Tiny Build Farm for Guix, part 2
Building science packages
In our efforts to create a Tiny Build Farm for Guix, that is supposed
to report on the status of the packages assigned to the science team,
so far we have seen how to
set up
the required infrastructure.
On a dedicated machine with Guix as its operating system, we have added
several Shepherd services:
the Guix Build Coordinator together with a build agent;
and the web server part of the BFFE, which enables us to follow the
activity of the builders.
For performance reasons, we have renounced at installing an instance of the
Guix Data Service, and opt instead for talking to the instance operated
by the Guix project at https://data.guix.gnu.org/, which
continually evaluates the Guix master branch and creates derivations for
all packages in the distribution.
The next step is to explore how to programmatically talk to the remote
data server from a Guile script, how to extract derivations we are
interested in, and how to submit them for building to our instance of the
build coordinator.
Getting information from the data service
We need to install the two packages
guix-data-service and (for later use)
guix-build-coordinator on the TBFG machine, which contain
Guile libraries with the necessary functionality.

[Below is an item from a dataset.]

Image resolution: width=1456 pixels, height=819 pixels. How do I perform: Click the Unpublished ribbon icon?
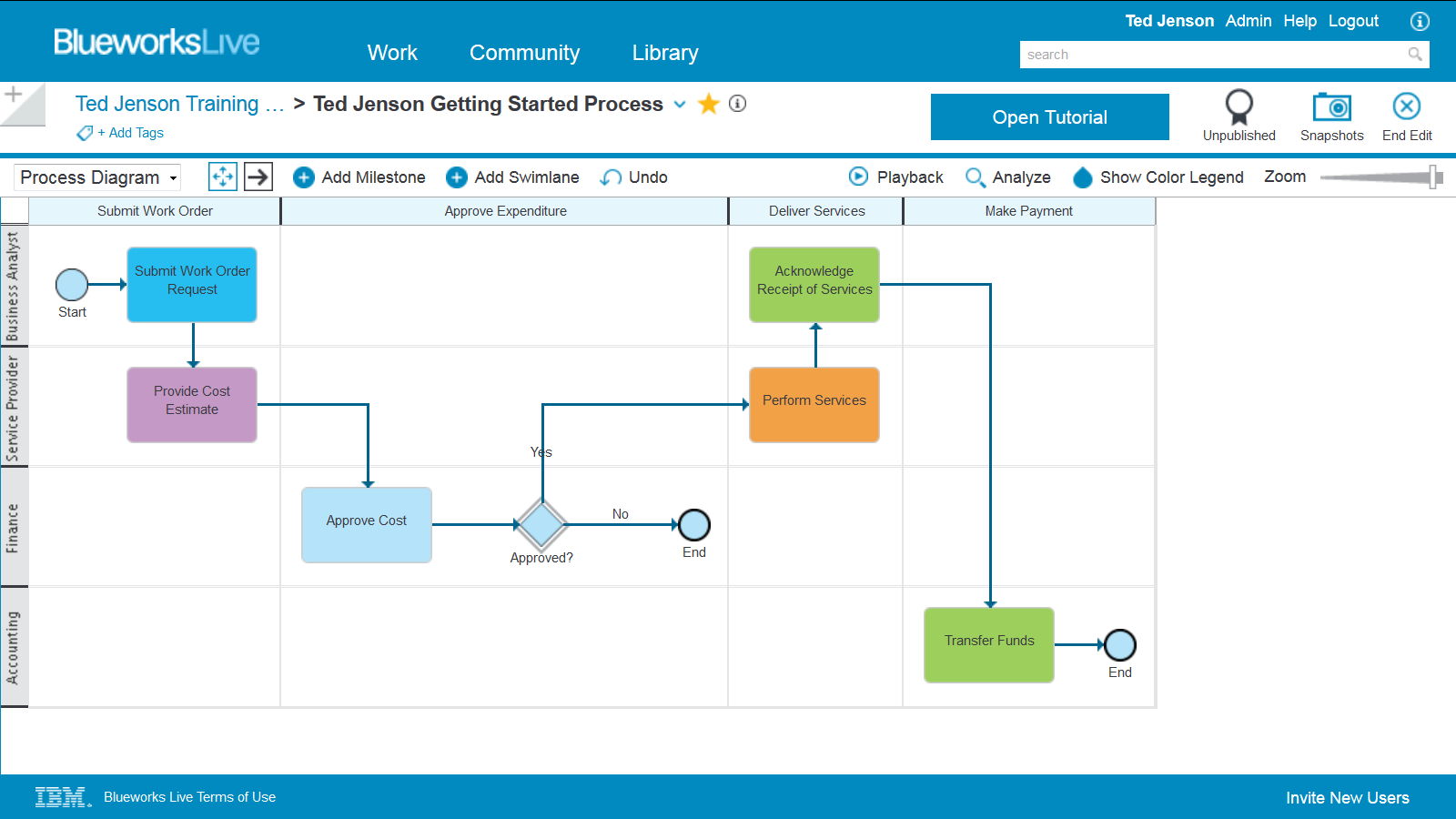(1239, 106)
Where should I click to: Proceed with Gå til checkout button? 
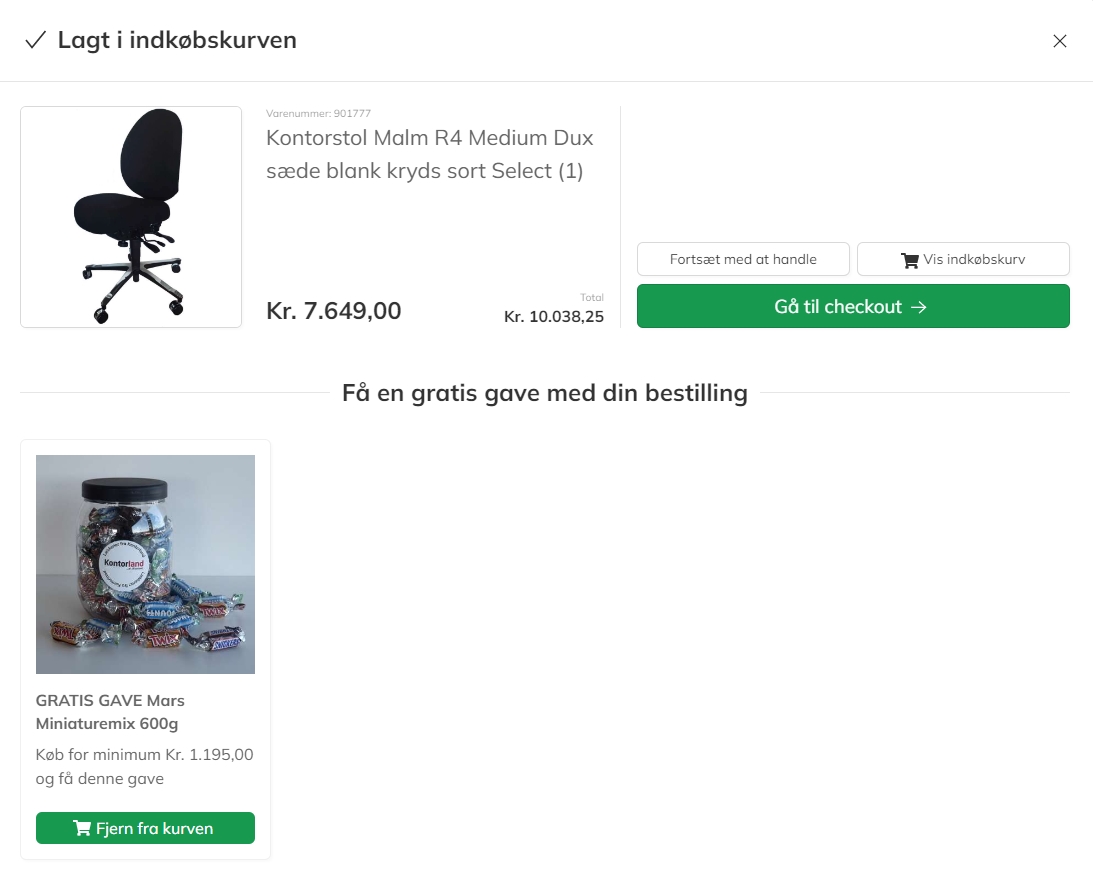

⚠ If installed into a user profile, both packages pull in the
guix package as a propagated input, which prevents the user
from updating it through guix pull.
It is thus recommended to run
guix shell guile-next guix-data-service guix-build-coordinator
instead. At the time of writing, the guile package in Guix
is at version 3.0.9, while the data service library requires
guile-next, which is at version 3.0.10.
Let us open a Guile REPL and execute the following code (to ease copy-pasting, I omit the prompt of the REPL; lines starting with a $ sign and a number correspond to results).
$ guile
(use-modules (guix-data-service client))
(define my-data-service "https://data.guix.gnu.org/")
(define json
(guix-data-service-request my-data-service
"repository/1/branch/master.json"))
json
$1 = (("revisions" . #((("data_available" . #f) ("commit-hash" . "cb47639a8081e8e2d651ad1612bbd1e482766469") …
The call to guix-data-service-request
is equivalent to opening the URL
https://data.guix.gnu.org/repository/1/branch/master.json,
which executes the same query as the URL
https://data.guix.gnu.org/repository/1/branch/master
without the .json at the end, but it returns the result in
JSON format.
Moreover, the function call transforms the JSON into a Guile data structure
through the
guile-json
library; in particular, JSON arrays become Guile
vectors
and JSON objects become Guile
association
lists, or alists for short (these are lists of key-value pairs,
so brace yourself for lots of parentheses in a row).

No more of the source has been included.